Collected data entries
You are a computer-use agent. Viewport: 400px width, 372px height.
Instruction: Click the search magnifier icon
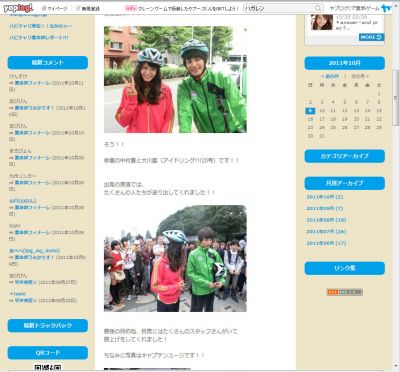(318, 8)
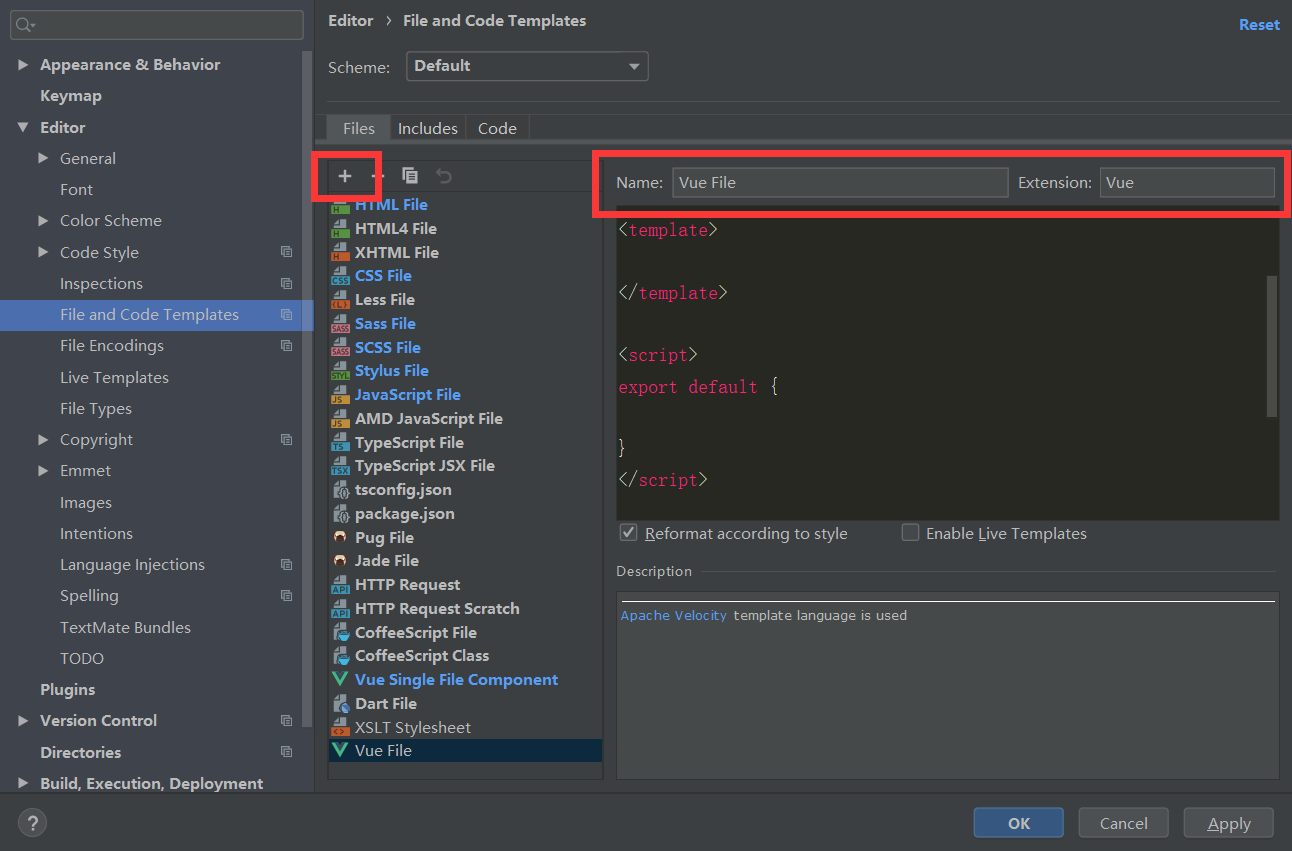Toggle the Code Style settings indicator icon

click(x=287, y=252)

__What the task asks__
Apart from the pictures, every line above must be printed exactly.

__Reply__
You are a computer-use agent. Viewport: 400px width, 372px height.
Instruction: Click the search magnifier icon
(318, 8)
Toggle the Code Style settings indicator icon

click(x=287, y=252)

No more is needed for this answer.